- _주어진 과제_
아래 모든 행을 다시 쓰되, "GUI agent" 대신 "screen agent"를 넣고 나머지는 그대로 두세요.

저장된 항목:
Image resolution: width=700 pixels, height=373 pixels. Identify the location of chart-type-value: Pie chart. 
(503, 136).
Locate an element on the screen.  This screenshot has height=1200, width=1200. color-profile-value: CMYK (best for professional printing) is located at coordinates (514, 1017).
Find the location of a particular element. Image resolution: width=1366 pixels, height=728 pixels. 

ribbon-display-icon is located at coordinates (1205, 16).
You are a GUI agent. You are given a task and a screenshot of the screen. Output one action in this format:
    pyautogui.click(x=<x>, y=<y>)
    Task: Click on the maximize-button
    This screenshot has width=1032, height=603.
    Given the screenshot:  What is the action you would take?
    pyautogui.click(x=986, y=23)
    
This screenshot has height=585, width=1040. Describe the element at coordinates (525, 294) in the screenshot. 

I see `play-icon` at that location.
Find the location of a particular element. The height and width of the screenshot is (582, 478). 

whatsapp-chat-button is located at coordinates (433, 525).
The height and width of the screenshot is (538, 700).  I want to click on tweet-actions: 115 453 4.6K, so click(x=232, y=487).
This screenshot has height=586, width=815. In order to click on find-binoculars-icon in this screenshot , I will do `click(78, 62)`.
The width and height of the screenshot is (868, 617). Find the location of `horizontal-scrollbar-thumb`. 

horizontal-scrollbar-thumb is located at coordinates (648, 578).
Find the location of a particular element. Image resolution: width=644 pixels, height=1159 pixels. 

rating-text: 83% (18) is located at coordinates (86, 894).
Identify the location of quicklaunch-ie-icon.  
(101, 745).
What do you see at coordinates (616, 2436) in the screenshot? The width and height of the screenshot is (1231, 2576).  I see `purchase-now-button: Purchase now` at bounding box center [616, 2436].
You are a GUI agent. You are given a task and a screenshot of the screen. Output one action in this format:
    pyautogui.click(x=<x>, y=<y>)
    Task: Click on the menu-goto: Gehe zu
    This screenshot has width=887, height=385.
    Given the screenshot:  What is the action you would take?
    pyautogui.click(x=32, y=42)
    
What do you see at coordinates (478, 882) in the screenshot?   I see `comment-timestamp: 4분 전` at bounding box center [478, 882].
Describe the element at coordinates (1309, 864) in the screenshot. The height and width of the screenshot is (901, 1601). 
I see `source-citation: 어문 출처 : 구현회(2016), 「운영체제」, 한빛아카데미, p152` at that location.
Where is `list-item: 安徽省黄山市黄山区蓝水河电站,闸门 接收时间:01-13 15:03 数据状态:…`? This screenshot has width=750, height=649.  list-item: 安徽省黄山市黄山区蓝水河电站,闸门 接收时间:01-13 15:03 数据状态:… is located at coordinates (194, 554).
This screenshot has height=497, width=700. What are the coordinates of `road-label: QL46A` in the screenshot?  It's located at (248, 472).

- _나의 풀이_
Image resolution: width=700 pixels, height=373 pixels. Identify the location of chart-type-value: Pie chart. 
(503, 136).
Locate an element on the screen.  This screenshot has height=1200, width=1200. color-profile-value: CMYK (best for professional printing) is located at coordinates (514, 1017).
Find the location of a particular element. Image resolution: width=1366 pixels, height=728 pixels. 

ribbon-display-icon is located at coordinates (1205, 16).
You are a screen agent. You are given a task and a screenshot of the screen. Output one action in this format:
    pyautogui.click(x=<x>, y=<y>)
    Task: Click on the maximize-button
    This screenshot has width=1032, height=603.
    Given the screenshot:  What is the action you would take?
    pyautogui.click(x=986, y=23)
    
This screenshot has height=585, width=1040. Describe the element at coordinates (525, 294) in the screenshot. 

I see `play-icon` at that location.
Find the location of a particular element. The height and width of the screenshot is (582, 478). 

whatsapp-chat-button is located at coordinates (433, 525).
The height and width of the screenshot is (538, 700).  I want to click on tweet-actions: 115 453 4.6K, so click(x=232, y=487).
This screenshot has height=586, width=815. In order to click on find-binoculars-icon in this screenshot , I will do `click(78, 62)`.
The width and height of the screenshot is (868, 617). Find the location of `horizontal-scrollbar-thumb`. 

horizontal-scrollbar-thumb is located at coordinates (648, 578).
Find the location of a particular element. Image resolution: width=644 pixels, height=1159 pixels. 

rating-text: 83% (18) is located at coordinates (86, 894).
Identify the location of quicklaunch-ie-icon.  
(101, 745).
What do you see at coordinates (616, 2436) in the screenshot? The width and height of the screenshot is (1231, 2576).  I see `purchase-now-button: Purchase now` at bounding box center [616, 2436].
You are a screen agent. You are given a task and a screenshot of the screen. Output one action in this format:
    pyautogui.click(x=<x>, y=<y>)
    Task: Click on the menu-goto: Gehe zu
    This screenshot has width=887, height=385.
    Given the screenshot:  What is the action you would take?
    pyautogui.click(x=32, y=42)
    
What do you see at coordinates (478, 882) in the screenshot?   I see `comment-timestamp: 4분 전` at bounding box center [478, 882].
Describe the element at coordinates (1309, 864) in the screenshot. The height and width of the screenshot is (901, 1601). 
I see `source-citation: 어문 출처 : 구현회(2016), 「운영체제」, 한빛아카데미, p152` at that location.
Where is `list-item: 安徽省黄山市黄山区蓝水河电站,闸门 接收时间:01-13 15:03 数据状态:…`? This screenshot has width=750, height=649.  list-item: 安徽省黄山市黄山区蓝水河电站,闸门 接收时间:01-13 15:03 数据状态:… is located at coordinates (194, 554).
This screenshot has height=497, width=700. What are the coordinates of `road-label: QL46A` in the screenshot?  It's located at (248, 472).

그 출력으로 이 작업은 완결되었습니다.